In 2023, Kaplan testified before lawmakers on Capitol Hill that the U.S. Securities and Exchange Commission had clearly laid out a path to compliance for crypto firms, provoking scrutiny from Republicans and crypto advocates who argued the status quo is unworkable.
With tokenization gaining traction under a crypto-friendly SEC following the reelection of U.S. President Donald Trump, Prometheum is trying to reposition itself as a firm specializing in on-chain securities, reprising a familiar tune, but in a slightly different way.
“It’s not really a pivot,” Kaplan said. “We've been working with issuers for a long time, and we're very excited for more and more products to come on-chain.”
Through a panoply of licenses and subsidiaries, Kaplan said Prometheum can service the “entire lifecycle of a digital asset,” using its transfer agent, alternative trading system, and a special-purpose broker dealer, which also serves as a custodian. Kaplan said Prometheum can currently safeguard a handful of tokens but on-chain securities are coming next.
From the beginning, Kaplan said that Prometheum’s goal has been to “to integrate blockchain technology into market infrastructure to just create a better apple cart,” following the same rules but “eliminating the drag that occurs from legacy systems.”
The vision parallels BlackRock CEO Larry Fink, who predicted tokenization would become the “next generation of markets” by making markets more efficient in 2022.
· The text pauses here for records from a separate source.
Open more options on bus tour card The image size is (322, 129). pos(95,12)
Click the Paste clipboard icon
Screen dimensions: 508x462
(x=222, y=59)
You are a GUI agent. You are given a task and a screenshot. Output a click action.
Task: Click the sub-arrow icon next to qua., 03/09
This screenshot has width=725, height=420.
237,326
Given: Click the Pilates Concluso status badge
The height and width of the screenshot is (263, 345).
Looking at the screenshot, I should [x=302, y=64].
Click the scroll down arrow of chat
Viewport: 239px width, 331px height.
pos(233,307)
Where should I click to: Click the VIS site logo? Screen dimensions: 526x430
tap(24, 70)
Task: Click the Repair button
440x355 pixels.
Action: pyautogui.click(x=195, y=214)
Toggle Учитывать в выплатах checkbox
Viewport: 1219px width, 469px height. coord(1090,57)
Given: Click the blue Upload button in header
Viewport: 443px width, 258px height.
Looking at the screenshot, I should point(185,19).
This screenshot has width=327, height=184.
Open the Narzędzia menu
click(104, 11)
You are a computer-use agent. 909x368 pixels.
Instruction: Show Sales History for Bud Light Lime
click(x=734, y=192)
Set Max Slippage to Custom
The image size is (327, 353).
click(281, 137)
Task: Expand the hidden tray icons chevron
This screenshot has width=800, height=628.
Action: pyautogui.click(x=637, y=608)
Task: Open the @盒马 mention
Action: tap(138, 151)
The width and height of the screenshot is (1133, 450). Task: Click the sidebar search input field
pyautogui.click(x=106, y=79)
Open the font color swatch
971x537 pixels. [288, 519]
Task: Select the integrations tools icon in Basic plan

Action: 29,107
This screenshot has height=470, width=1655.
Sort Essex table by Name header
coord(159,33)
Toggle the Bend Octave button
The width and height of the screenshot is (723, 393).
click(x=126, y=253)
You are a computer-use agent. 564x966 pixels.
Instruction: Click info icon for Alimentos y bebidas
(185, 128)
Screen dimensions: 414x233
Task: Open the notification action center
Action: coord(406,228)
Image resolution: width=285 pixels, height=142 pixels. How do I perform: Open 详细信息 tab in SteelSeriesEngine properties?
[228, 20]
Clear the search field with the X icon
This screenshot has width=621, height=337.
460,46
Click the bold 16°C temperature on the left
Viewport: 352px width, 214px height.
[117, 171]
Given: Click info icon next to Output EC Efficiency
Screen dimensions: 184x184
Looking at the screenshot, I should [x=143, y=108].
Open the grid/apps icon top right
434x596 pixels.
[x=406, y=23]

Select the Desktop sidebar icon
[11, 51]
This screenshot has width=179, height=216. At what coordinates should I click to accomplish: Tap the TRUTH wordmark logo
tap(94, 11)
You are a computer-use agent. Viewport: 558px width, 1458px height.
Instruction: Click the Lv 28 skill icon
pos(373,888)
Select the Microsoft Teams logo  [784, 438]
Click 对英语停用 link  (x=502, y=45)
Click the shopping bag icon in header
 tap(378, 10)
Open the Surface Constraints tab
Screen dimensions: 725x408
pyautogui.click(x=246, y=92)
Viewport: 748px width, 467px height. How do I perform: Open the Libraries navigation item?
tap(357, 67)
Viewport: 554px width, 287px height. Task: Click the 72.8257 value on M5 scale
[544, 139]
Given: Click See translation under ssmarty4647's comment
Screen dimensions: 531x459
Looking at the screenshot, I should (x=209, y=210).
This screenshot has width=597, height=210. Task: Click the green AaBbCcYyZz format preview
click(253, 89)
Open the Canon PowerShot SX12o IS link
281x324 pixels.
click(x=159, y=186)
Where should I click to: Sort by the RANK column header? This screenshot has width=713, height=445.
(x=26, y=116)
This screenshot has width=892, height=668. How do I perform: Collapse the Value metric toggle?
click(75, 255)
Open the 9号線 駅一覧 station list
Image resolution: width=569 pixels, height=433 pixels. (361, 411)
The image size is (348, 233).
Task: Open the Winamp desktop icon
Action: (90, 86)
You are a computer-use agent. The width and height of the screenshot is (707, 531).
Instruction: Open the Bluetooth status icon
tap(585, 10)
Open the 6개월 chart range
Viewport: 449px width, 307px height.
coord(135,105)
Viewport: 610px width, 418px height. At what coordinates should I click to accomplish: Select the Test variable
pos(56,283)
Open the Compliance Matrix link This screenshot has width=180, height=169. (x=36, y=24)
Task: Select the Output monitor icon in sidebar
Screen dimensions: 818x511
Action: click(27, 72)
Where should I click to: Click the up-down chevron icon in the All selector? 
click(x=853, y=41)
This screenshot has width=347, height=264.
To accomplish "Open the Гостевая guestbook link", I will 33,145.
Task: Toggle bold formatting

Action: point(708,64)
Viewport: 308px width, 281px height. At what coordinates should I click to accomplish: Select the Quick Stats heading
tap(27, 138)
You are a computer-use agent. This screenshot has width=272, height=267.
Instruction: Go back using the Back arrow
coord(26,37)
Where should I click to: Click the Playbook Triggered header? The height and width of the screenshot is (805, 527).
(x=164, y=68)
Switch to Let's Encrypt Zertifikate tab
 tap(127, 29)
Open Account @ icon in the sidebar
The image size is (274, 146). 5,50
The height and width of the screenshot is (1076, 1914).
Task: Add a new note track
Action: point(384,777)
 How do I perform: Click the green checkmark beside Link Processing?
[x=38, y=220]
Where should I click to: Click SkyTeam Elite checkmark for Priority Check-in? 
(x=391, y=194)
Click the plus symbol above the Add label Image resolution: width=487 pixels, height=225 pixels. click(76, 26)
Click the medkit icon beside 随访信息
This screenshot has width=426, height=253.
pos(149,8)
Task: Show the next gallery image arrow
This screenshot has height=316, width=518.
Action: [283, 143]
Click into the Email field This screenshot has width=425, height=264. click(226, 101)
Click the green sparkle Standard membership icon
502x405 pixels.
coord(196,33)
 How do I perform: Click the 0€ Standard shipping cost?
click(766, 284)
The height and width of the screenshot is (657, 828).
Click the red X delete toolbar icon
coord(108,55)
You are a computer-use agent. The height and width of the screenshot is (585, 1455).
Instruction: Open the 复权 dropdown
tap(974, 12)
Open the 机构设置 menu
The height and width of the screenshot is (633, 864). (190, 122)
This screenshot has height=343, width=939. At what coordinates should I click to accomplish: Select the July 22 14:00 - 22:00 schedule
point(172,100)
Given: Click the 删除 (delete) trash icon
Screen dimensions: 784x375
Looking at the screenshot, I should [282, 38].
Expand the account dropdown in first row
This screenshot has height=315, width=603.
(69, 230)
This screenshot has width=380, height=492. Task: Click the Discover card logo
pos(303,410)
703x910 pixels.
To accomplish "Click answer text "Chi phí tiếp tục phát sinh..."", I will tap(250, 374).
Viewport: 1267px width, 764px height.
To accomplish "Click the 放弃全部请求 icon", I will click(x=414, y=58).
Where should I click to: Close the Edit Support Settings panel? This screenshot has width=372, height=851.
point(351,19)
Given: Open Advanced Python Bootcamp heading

Citadel Securities, one of the world’s largest market makers, urged the SEC in a letter earlier this week to treat tokenized equities in a similar manner to traditional counterparts.
“Simply put, while we strongly support technological innovations designed to address market inefficiencies, seeking to exploit regulatory arbitrage for ‘look-a-like’ securities is not innovation,” it argued, calling on the SEC to “resist self-serving requests for broad exemptions.”
In a statement weeks ago, SEC Commissioner and crypto task force boss Hester Peirce told firms structuring tokenized offerings to consider meeting with the regulator, noting that tokenization does not provide an exemption from existing rules and regulations.
In recent months, crypto exchange Kraken has backed xStocks on Solana, while trading platform Robinhood has introduced “stocks tokens” on the Ethereum scaling network Arbitrum. Robinhood clarified, following criticism from OpenAI, that its tokens represent contracts, and in the case of the ChatGPT maker, they give “indirect exposure to public markets.”
Earlier this month, Securitize CEO Carlos Domingo argued to Decrypt that the only true form of tokenization is “native,” meaning the asset itself is issued on-chain, as opposed to representing an asset that’s held, managed, and recorded somewhere else.
Kaplan agrees, but he thinks not all companies are getting the compliance element.
“I think people have started to view tokenization as an alternative to regulation,” he said. “It might be a derivative, but it's a security, and therefore it still has to follow the rules.”